Zika Virus: First Insect-Borne STD?

SCIENTIFIC FIRST: Man Sleeps With Wife, Transmits Insect-Borne Virus

An American biologist took a trip to Senegal to study malaria, and accidentally made "virological history," reports Science magazine, by transmitting an insect-borne virus after having sex with his wife upon return.

The biologist, Brian Foy, was collecting mosquitoes as part of the research -- and frequently getting bitten as a result. Foy became sick shortly after returning home to Colorado with the Zika virus -- a virus that causes joint pain, fatigue, and other recognizable symptoms.

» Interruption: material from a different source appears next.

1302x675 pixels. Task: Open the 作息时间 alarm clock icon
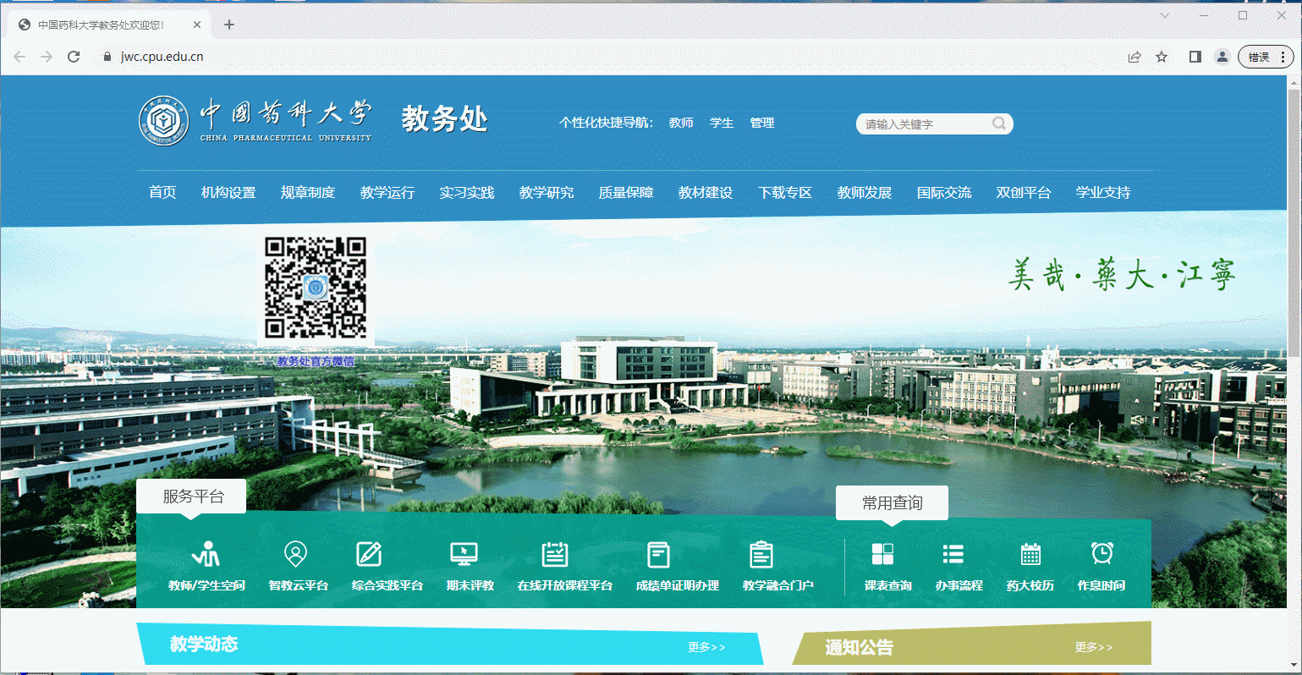(1101, 555)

Days later his wife appeared to have developed the same illness. (His children, Science rightly points out, were fine.)

Foy wrote the whole thing up here, referring to himself as "patient 1" and his wife as "patient 3." (He later revealed the true identities to Science. Patient 2 was a fellow researcher on the trip.)

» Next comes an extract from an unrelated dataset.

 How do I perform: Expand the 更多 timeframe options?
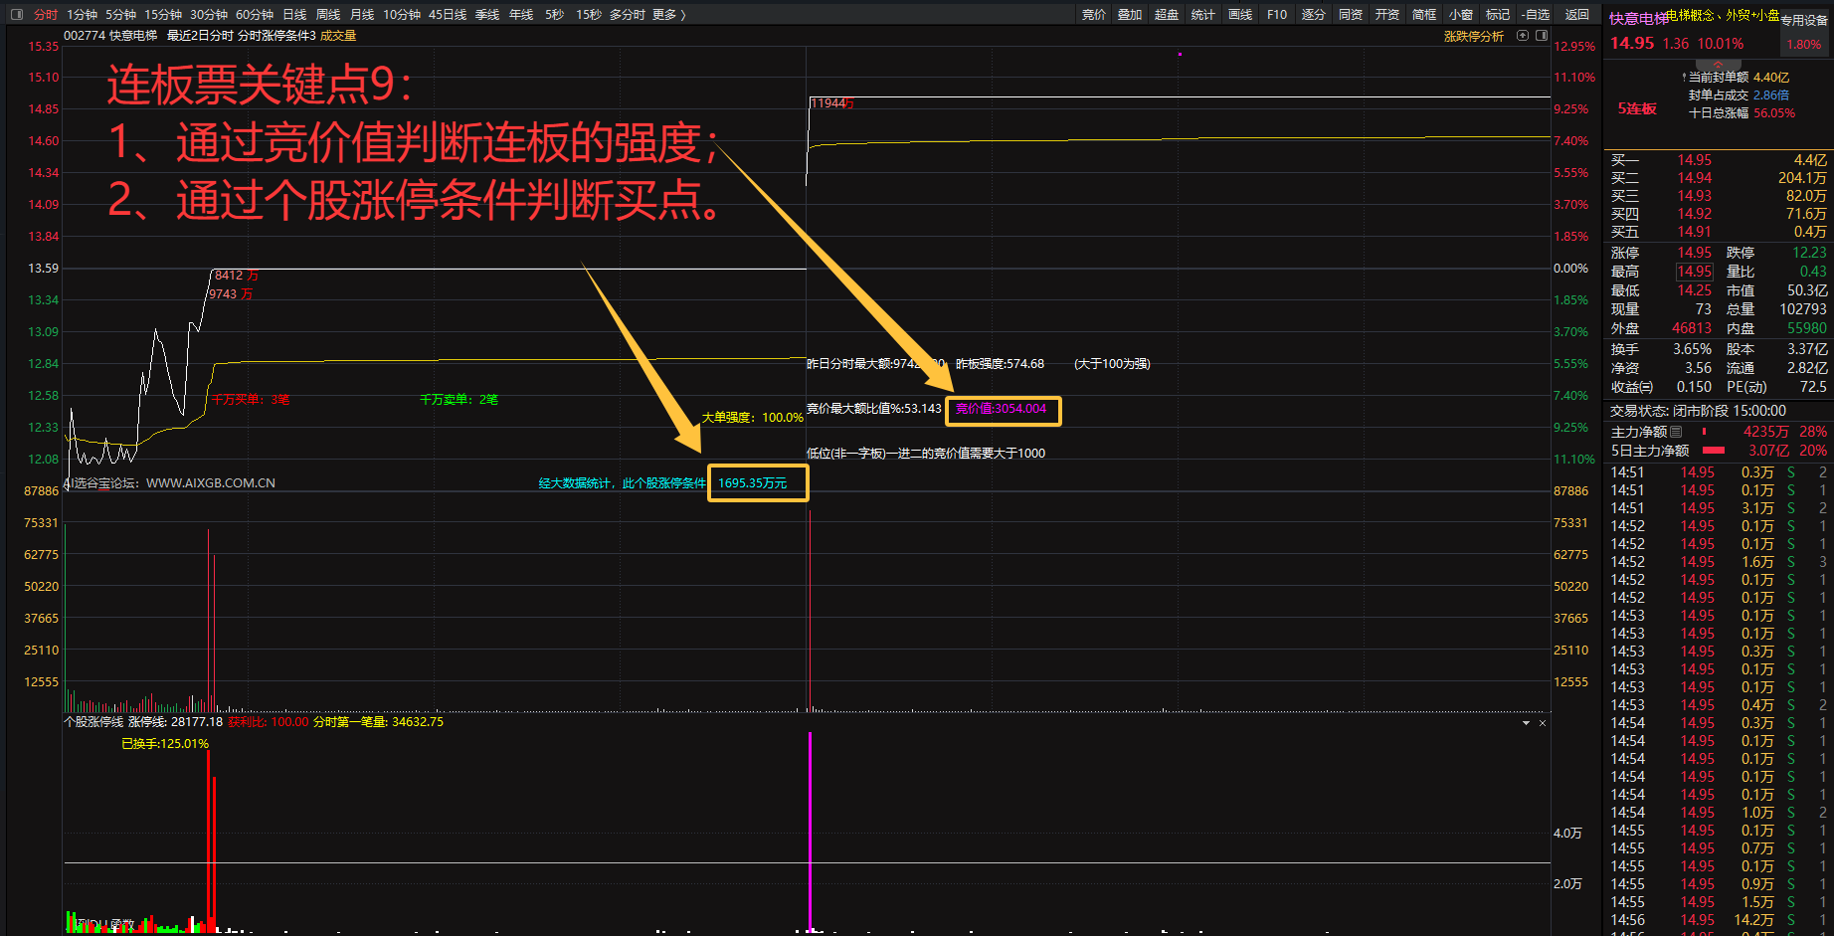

This discovery marks what's most likely the first known case of sexually transmitted insect-borne disease. Science reports:

There is no direct evidence that Foy's wife was infected through sexual contact, but the circumstantial evidence is strong ... As the paper puts it, "patients 1 and 3 reported having vaginal sexual intercourse in the days after patient 1 returned home but before the onset of his clinical illness." ("My wife wasn't happy with what happened afterwards," Foy adds.)

"If sexual transmission could be verified in subsequent studies," Foy wrote, "this would have major implications toward the epidemiology of ZIKV and possibly other arthropodborne flaviviruses."